Pacify. When an apology comes forth—it does not matter how it comes—accept it graciously and then let the thing go! Create that calm atmosphere that is a part of the Spirit’s fruit. Peace is our gift from God and it passes all understanding. There are 369 verses in the Bible containing the word peace from Genesis to Revelation. It is something those who do not possess Jesus do not know in the core of their being. It is precious, and we are commanded to greet our brothers and sisters in peace.

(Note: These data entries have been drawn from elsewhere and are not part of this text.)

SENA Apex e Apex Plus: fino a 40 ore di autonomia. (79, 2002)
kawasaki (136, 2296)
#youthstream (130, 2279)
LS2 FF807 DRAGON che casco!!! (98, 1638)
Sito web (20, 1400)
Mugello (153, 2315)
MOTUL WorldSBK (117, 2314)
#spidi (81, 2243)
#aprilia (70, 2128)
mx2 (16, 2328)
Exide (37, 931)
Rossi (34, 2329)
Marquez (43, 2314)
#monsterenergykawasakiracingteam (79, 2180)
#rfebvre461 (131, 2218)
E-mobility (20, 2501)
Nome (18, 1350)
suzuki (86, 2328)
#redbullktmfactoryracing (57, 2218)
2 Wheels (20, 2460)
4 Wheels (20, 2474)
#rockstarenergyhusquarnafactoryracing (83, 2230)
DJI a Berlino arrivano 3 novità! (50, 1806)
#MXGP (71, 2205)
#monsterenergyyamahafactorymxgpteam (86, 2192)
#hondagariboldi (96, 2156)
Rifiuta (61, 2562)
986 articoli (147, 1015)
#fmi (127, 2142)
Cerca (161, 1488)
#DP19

Holding grudges only makes you miserable and completely spoils your peace and totally destroys the beautiful relationship with Father. It is so self-absorbed and self-directed, as well as a tool of Satan’s which he wields craftily. Disarm him by turning your back on those feelings, and remembering what Jesus did and said on the cross. “Father, forgive them for they know not what they do.” Through His anguish, He begged forgiveness for them who were not believers. Can we not do the same for the family of God?

Praise God and rejoice in having your sibling restored to you! Listen... you will spend eternity with this sibling so you might as well learn how to get along while still here on earth. Amen? Come on and say AMEN!

Question for you: How has forgiving someone transformed your life?